Patty Seyburn’s most recent book of poetry was published a few months ago by Finishing Line Press, which did a serviceable job. The type is dark and large enough to let me read her poems, even without my glasses on (which in fact have long been out of correction). I wish, however, it were possible for a publisher to provide a soft-cover book in which the cover does not begin to curl shortly after arrival in the mail. Is it too much to ask for a cover that flattens against the book’s pages???? I realize that $20 does not buy what it used to buy, but a book that would have cost $2 fifty years ago at least provided good cover stock.
If I am making such an issue of my discontent with the cover’s quality, it is partly due to an affection for book covers, beginning in childhood, that I have never been able to keep in proportion. Maybe it has something to do with the cover’s ability to help me keep track of where I have shelved or stacked my book; and given the contingency of these habits, I need all the assistance a cover can provide in helping me find the volumes that matter the most to me, as this one does. It hardly helps to have a book with a curling cover that makes me put it at the bottom of a stack in hopes of eventually flattening the cover so that its jounce does not irritate me the second I pick it up.
Most certainly Threshold Delivery is a volume I will want to use poems from to show my students prime instances of memorable poems. Among my favorites are “November”; “The Train”; “Long Distance” (Parts 1 and 2); “Sweater”; “After Great Pain”; and “Lightning, 1992-1890.” I have little doubt that other readers will prefer a different half-dozen. An individual poet is interesting to the degree in which readers can’t agree on the poems that deserve the most affection in memory’s dialogue.

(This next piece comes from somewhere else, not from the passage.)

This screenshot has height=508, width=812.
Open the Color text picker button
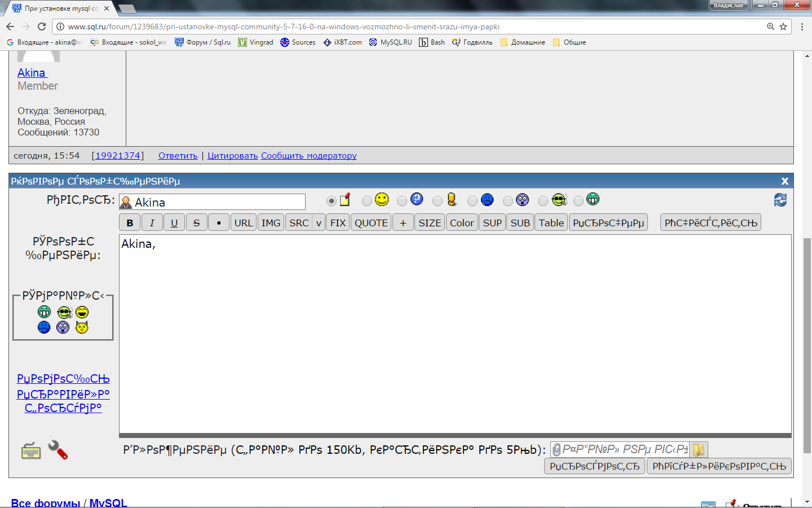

The conversation started by the image of a needle in both “November” (the first poem in the volume) and “Lightning, 1892-1890” is an undercurrent of visionary knowledge that conveys itself in the quietest of whispers. The italics of the final line of the latter poem is as effective a sotto voce as anything that still echoes from the great plays of Renaissance England. On a technical level, I’d like to praise the vivacious, subtly varied trimeter of the book’s first poem, which provide an easily accessible case study for anyone seeking how to illustrate the marriage of free verse and metrical nuance.
I confess that I was not able to finish the long poem, “Mah Jongg: An Homage,” in Threshold Delivery, even though it seemed to be an intriguing example of a variation in prose poetry. I have an antipathy to poems that make use of card games that goes back to a traumatic encounter with Pope’s “Rape of the Lock” in my sophomore year of college. This is hardly Seyburn’s fault, and no one should cheat themselves of the pleasure of the many very fine poems in this book simply because of this instance of my irrepressible, idiosyncratic antipathies. My guess is that someday I will get around to read this particular poem, even as I eventually surrendered to the allure of James Merrill’s epic encounter with the ouija board.
Threshold Delivery deserves to be on a short-list of “best books of poetry” of the year. Most books on next year’s short list, in fact, probably won’t be as solid and imaginatively convincing.
As a personal post-script, I would note that many of the poems in this volume feature the presence and voice of Seyburn’s dead mother. In one of those coincidences that mark the convolutions of one’s life, I note that a song hummed by Seyburn’s mother, “Mean to Me,” was recorded by Ella Fitzgerald (among many others). All microphones lead to Fitzgerald, who appears to be this blog’s current favorite recording artist!